== Segment start ==
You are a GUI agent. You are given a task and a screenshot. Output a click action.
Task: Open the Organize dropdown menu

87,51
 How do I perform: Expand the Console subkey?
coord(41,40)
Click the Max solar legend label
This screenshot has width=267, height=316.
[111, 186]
== Segment end ==
== Segment start ==
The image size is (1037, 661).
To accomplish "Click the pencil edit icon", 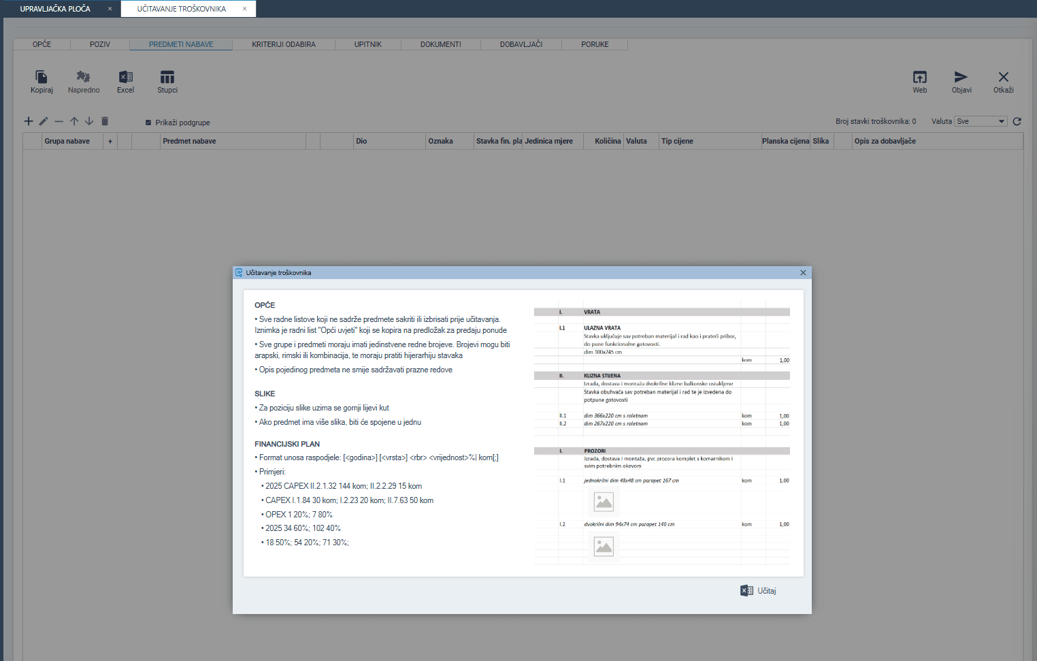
== Segment end ==
WHAT YOU ARE ASKED TO DO:
Restate word for word the lines of the data above that begin at the line with "The image size is (1037, 661)." and end at the line with "the pencil edit", keeping both ends and dropping every picture.

OUTPUT BELOW:
The image size is (1037, 661).
To accomplish "Click the pencil edit icon", 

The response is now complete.